(Saved entries)
====================

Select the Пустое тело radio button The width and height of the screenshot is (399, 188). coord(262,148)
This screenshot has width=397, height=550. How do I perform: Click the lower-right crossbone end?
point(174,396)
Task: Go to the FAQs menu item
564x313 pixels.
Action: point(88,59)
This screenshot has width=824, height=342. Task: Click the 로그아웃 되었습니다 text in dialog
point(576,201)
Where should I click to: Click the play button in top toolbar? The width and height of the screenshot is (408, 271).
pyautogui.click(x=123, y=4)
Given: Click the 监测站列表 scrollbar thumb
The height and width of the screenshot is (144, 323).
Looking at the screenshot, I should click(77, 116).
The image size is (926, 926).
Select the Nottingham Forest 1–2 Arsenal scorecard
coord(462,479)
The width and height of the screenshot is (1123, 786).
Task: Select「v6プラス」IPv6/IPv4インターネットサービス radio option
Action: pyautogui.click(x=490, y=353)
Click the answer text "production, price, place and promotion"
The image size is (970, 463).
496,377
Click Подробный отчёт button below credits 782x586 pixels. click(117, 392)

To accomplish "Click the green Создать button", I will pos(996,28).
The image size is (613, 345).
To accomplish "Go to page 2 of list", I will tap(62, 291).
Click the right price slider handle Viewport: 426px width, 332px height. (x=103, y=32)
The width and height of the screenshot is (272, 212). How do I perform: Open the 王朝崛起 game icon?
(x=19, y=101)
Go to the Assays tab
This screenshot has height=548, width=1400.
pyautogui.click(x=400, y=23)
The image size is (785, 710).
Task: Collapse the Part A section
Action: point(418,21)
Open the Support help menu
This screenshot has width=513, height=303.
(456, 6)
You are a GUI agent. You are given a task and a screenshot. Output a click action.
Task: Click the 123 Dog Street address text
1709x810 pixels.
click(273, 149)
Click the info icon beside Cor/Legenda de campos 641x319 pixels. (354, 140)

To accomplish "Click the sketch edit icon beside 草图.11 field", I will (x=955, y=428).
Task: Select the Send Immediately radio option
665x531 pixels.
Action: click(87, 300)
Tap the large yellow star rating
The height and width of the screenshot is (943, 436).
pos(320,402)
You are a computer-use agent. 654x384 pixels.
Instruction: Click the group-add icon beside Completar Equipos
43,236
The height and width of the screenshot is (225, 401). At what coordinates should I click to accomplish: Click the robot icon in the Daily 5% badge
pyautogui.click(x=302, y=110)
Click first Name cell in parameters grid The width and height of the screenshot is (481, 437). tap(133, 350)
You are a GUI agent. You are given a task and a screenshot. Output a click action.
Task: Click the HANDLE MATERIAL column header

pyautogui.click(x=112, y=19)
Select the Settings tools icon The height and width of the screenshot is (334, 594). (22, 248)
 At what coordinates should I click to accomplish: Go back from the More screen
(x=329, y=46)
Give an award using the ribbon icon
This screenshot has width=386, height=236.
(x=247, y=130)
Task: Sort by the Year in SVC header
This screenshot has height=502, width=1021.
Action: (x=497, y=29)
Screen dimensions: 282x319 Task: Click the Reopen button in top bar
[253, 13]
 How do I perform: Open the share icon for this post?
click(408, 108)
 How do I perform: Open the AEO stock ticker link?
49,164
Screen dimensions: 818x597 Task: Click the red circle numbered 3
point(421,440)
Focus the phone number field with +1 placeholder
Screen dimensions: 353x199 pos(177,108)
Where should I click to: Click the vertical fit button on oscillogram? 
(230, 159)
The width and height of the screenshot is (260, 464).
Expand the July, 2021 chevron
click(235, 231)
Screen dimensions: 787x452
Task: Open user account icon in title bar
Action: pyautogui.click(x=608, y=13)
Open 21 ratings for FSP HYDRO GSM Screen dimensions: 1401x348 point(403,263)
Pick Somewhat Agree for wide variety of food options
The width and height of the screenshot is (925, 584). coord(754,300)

====================

▶ _Your objective_: Take each record above and return it verbatim.

▶ _Expected answer_:
Select the Пустое тело radio button The width and height of the screenshot is (399, 188). coord(262,148)
This screenshot has width=397, height=550. How do I perform: Click the lower-right crossbone end?
point(174,396)
Task: Go to the FAQs menu item
564x313 pixels.
Action: point(88,59)
This screenshot has width=824, height=342. Task: Click the 로그아웃 되었습니다 text in dialog
point(576,201)
Where should I click to: Click the play button in top toolbar? The width and height of the screenshot is (408, 271).
pyautogui.click(x=123, y=4)
Given: Click the 监测站列表 scrollbar thumb
The height and width of the screenshot is (144, 323).
Looking at the screenshot, I should click(77, 116).
The image size is (926, 926).
Select the Nottingham Forest 1–2 Arsenal scorecard
coord(462,479)
The width and height of the screenshot is (1123, 786).
Task: Select「v6プラス」IPv6/IPv4インターネットサービス radio option
Action: pyautogui.click(x=490, y=353)
Click the answer text "production, price, place and promotion"
The image size is (970, 463).
496,377
Click Подробный отчёт button below credits 782x586 pixels. click(117, 392)

To accomplish "Click the green Создать button", I will pos(996,28).
The image size is (613, 345).
To accomplish "Go to page 2 of list", I will tap(62, 291).
Click the right price slider handle Viewport: 426px width, 332px height. (x=103, y=32)
The width and height of the screenshot is (272, 212). How do I perform: Open the 王朝崛起 game icon?
(x=19, y=101)
Go to the Assays tab
This screenshot has height=548, width=1400.
pyautogui.click(x=400, y=23)
The image size is (785, 710).
Task: Collapse the Part A section
Action: point(418,21)
Open the Support help menu
This screenshot has width=513, height=303.
(456, 6)
You are a GUI agent. You are given a task and a screenshot. Output a click action.
Task: Click the 123 Dog Street address text
1709x810 pixels.
click(273, 149)
Click the info icon beside Cor/Legenda de campos 641x319 pixels. (354, 140)

To accomplish "Click the sketch edit icon beside 草图.11 field", I will (x=955, y=428).
Task: Select the Send Immediately radio option
665x531 pixels.
Action: click(87, 300)
Tap the large yellow star rating
The height and width of the screenshot is (943, 436).
pos(320,402)
You are a computer-use agent. 654x384 pixels.
Instruction: Click the group-add icon beside Completar Equipos
43,236
The height and width of the screenshot is (225, 401). At what coordinates should I click to accomplish: Click the robot icon in the Daily 5% badge
pyautogui.click(x=302, y=110)
Click first Name cell in parameters grid The width and height of the screenshot is (481, 437). tap(133, 350)
You are a GUI agent. You are given a task and a screenshot. Output a click action.
Task: Click the HANDLE MATERIAL column header

pyautogui.click(x=112, y=19)
Select the Settings tools icon The height and width of the screenshot is (334, 594). (22, 248)
 At what coordinates should I click to accomplish: Go back from the More screen
(x=329, y=46)
Give an award using the ribbon icon
This screenshot has width=386, height=236.
(x=247, y=130)
Task: Sort by the Year in SVC header
This screenshot has height=502, width=1021.
Action: (x=497, y=29)
Screen dimensions: 282x319 Task: Click the Reopen button in top bar
[253, 13]
 How do I perform: Open the share icon for this post?
click(408, 108)
 How do I perform: Open the AEO stock ticker link?
49,164
Screen dimensions: 818x597 Task: Click the red circle numbered 3
point(421,440)
Focus the phone number field with +1 placeholder
Screen dimensions: 353x199 pos(177,108)
Where should I click to: Click the vertical fit button on oscillogram? 
(230, 159)
The width and height of the screenshot is (260, 464).
Expand the July, 2021 chevron
click(235, 231)
Screen dimensions: 787x452
Task: Open user account icon in title bar
Action: pyautogui.click(x=608, y=13)
Open 21 ratings for FSP HYDRO GSM Screen dimensions: 1401x348 point(403,263)
Pick Somewhat Agree for wide variety of food options
The width and height of the screenshot is (925, 584). coord(754,300)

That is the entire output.